• [Check your understanding]:
1 - Answer these questions from the prasugrel text:
(a) For about how long does the effect of prasugrel persist, according to the mechanism of action section?
(b) Which two CYP enzymes mainly convert prasugrel into its active metabolite?
(c) What are the loading dose and the maintenance dose of prasugrel?
2 - Write a continuation of the prasugrel text, starting after its final sentence.
───── Text shown ─────
Effient – Original and most widely recognized brand (global)
Efient – Used in some regions
MECHANISM OF ACTION
Prasugrel is an antiplatelet prodrug that requires metabolic activation in the liver to form its active metabolite. This active form selectively and irreversibly inhibits the platelet P2Y12 adenosine diphosphate (ADP) receptor, preventing ADP-mediated activation of platelets. As a result, the downstream activation of the GPIIb/IIIa receptor complex is reduced, which inhibits platelet aggregation. Because the binding is irreversible, the effect persists for the lifespan of the platelet (about 7–10 days). This action helps prevent the formation of arterial thrombi and reduces the risk of cardiovascular events such as myocardial infarction and stroke, especially when used in combination with aspirin as part of dual antiplatelet therapy.
PHARMACOKINETICS
Absorption
Prasugrel is rapidly absorbed after oral administration and quickly converted to its active form. Peak levels occur in about 30 minutes, and food has minimal effect on its absorption.
Distribution
The apparent volume of distribution of the active metabolite of prasugrel is approximately 44–68 L, indicating moderate distribution into body tissues.
Metabolism
It is a prodrug rapidly converted in the intestine and liver by CYP enzymes (mainly CYP3A4 and CYP2B6) into its active metabolite.
Elimination
The active metabolite has a short half-life and is eliminated mainly through urine (as inactive metabolites) and to a lesser extent in feces. Its antiplatelet effect lasts for the lifespan of platelets because binding is irreversible.
PHARMACODYNAMICS
Prasugrel is a potent, irreversible P2Y12 receptor inhibitor that prevents ADP-mediated platelet activation and aggregation. It produces rapid, consistent, and strong platelet inhibition compared to some other antiplatelet drugs, leading to reduced thrombus formation and lower risk of cardiovascular events, but with an increased risk of bleeding.
ADMINISTRATION
Prasugrel is given orally. It is usually started with a loading dose (60 mg) followed by a maintenance dose (10 mg once daily). It should be used along with aspirin in patients with acute coronary syndrome undergoing PCI, and taken consistently at the same time each day for best effect.
───── Information supplied ─────
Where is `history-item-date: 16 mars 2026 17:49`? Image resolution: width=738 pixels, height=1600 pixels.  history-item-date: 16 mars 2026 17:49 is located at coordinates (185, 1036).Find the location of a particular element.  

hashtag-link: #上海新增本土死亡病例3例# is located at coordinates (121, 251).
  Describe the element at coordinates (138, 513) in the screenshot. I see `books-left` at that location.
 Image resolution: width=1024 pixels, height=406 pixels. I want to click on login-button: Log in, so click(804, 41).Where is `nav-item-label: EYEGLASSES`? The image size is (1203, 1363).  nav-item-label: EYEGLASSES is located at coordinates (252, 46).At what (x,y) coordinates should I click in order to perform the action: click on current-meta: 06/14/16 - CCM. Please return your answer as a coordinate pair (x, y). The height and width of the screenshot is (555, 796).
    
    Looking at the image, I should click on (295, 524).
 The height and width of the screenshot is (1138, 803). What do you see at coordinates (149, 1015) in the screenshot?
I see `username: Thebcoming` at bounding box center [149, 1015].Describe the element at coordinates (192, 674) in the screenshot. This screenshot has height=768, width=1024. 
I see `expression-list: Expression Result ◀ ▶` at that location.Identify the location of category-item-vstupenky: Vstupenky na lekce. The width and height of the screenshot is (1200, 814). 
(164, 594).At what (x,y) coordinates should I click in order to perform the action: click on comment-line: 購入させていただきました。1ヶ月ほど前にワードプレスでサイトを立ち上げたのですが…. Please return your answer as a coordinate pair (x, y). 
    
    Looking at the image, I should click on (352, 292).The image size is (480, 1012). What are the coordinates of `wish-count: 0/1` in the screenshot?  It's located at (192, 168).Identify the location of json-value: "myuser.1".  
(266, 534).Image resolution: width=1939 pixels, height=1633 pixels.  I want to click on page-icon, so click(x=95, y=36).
─────
• [Response list]:
1 -
(a) About 7–10 days, the lifespan of the platelet.
(b) CYP3A4 and CYP2B6.
(c) A 60 mg loading dose, followed by a 10 mg maintenance dose once daily.

2 -
DOSAGE AND STRENGTH
Prasugrel is available in 10 mg tablets for maintenance therapy and a 60 mg tablet for the initial loading dose. The usual regimen is a 60 mg loading dose followed by 10 mg once daily maintenance dose. In patients weighing less than 60 kg or at higher bleeding risk, a reduced maintenance dose of 5 mg once daily may be used.
DRUG INTERACTIONS
Prasugrel may increase bleeding risk when used with other anticoagulants or antiplatelet drugs such as aspirin, warfarin, heparin, or NSAIDs. Its effect can also be reduced by drugs that affect CYP enzyme activity, although it has fewer clinically significant CYP interactions compared to some other P2Y12 inhibitors.
FOOD INTERACTIONS
Food does not significantly affect the overall absorption or effectiveness of prasugrel. It can be taken with or without food, although a high-fat meal may slightly delay its absorption without changing its antiplatelet effect.
CONTRAINDICATIONS
Prasugrel is contraindicated in patients with active pathological bleeding (such as gastrointestinal or intracranial bleeding) and in those with a history of stroke or transient ischemic attack (TIA). It should also not be used in patients with severe hypersensitivity to the drug or its components.
SIDE EFFECTS
Bleeding (most common)
Easy bruising
Nosebleeds (epistaxis)
Gastrointestinal bleeding
Anemia
Rash
Hypertension
Rare: intracranial hemorrhage (serious)
OVERDOSE
Main effect: excessive bleeding (most important risk)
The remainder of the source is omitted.